The auction record for a tablet is the one registered Thos Anderson Born September 13, 1790 and painted on the reverse with an oriental landscape. Sold at Phillips in 1996 for £4,600, it cost £14,000 at Sprake in 2006. Prices today are more circumspect: the last one offered for sale at Bonhams in 2021 is listed Mary Rushmer born October 29, 1796took £7000.
Mary Ann Liffin’s tablet, once part of Lowestoft’s famous Colman collection sold by Sotheby’s in 1948, was offered with a guidebook for £6,000-8,000 and fared below expectations.
3. Football program
The match between Arsenal and Manchester United in 1979 provided one of the finest finishes in FA Cup final history. Arsenal, led by Terry Neill, led 2-0 at half-time and appeared to be heading for a comfortable win as the game entered the final five minutes of regulation time. But there was another act to play. After two quick goals from McQueen and McIlroy for the Red Devils, the scores were suddenly level and extra time was on the way. However, in the 89th minute Brady and Rix combined to cross for Alan Sunderland to score at the far post.

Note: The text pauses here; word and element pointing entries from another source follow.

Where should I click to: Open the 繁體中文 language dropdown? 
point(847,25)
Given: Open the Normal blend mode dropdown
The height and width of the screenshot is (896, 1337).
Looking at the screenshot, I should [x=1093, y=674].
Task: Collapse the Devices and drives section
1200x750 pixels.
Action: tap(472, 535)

Sunderland’s 1979 FA Cup winner’s medal was sold by sports memorabilia specialist Graham Budd in London on September 6.
Offered in its original case, complete with a signed Sunderland cup final schedule and associated photographs, it was guided for £6,000-8,000 but sold to a buyer via thesaleroom.com for £16,000.
4. Photo by Keith Vaughan
A conscientious objector enlisted in the Non-Combatant Corps in 1941, artist Keith Vaughan (1912-1977) was posted to Ashton Gifford in Wiltshire and then to Malton in Yorkshire. Working as a German clerk and interpreter, army duties precluded studio work and large-scale oil painting, but he worked on a series of gouaches and ink drawings depicting landscape and military life. His diary at the time (in Tate Britain) was preoccupied with topics such as loneliness, the horrors of war and the coming of VE Day.

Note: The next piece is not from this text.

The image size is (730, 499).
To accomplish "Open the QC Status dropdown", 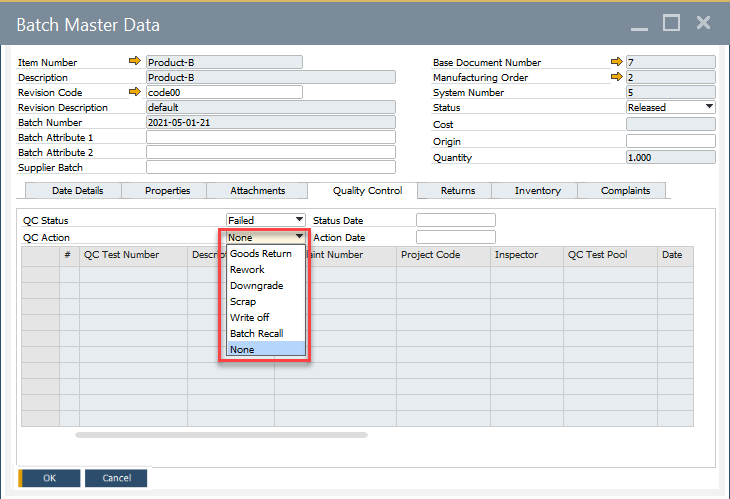I will click(x=298, y=220).
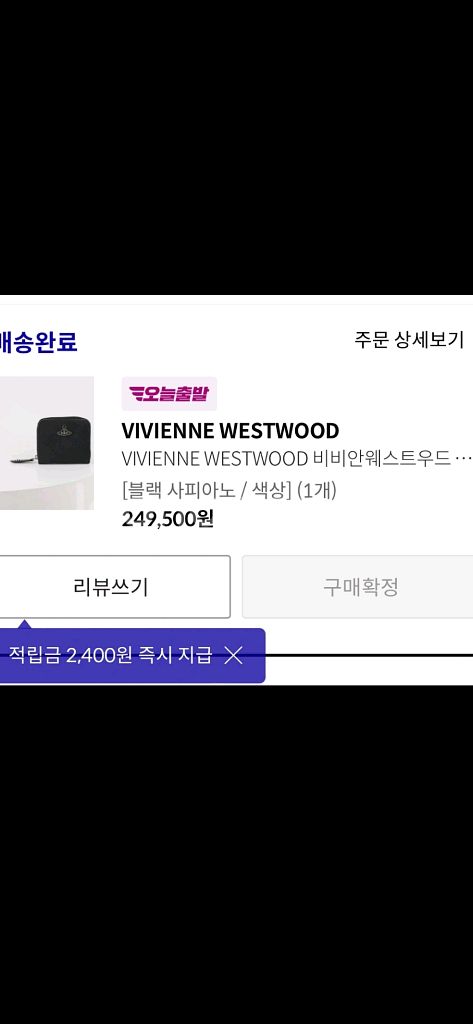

Vaughan’s first solo exhibition was at Alex Reid & Lefevre, London in 1944 with a follow-up exhibition at the gallery in 1946. It was entirely possible that the 11 x 15 inch (28 x 37 cm) gouache and ink Landscape with Whistling Boy, 1945 was exhibited at this second salon. On the reverse is a Lefevre Gallery label plus a possible inscribed and dated artist label Yorkshire 1945. This well-preserved work from a key period in Vaughan’s development went on sale at Great Western Auctions in Glasgow on 9 September where, estimated at £6,000-8,000, it took £29,000.
5. Pot of mustard
New condiment sets inspired by the far reaches of the British Empire are a hallmark of Victorian silver. This example shaped like a chimpanzee in oriental garb (with a spoon providing a plume to the hat) is dosed for London 1867 and the partnership of George Richards and Edward Brown.
It would originally have been accompanied by two other condiment pieces. A complete cruet of this rare and desirable type is in the archive collection of mustard maker Colman’s in Norwich while another fetched £21,000 at Bonhams in 2008.
19th and early 20se century novelty silverware continues to be one of the highlights of the collectible category. This pot of mustard went on sale at Lyon & Turnbull in Edinburgh with a guide for £5,000-8,000 and went for £6,500.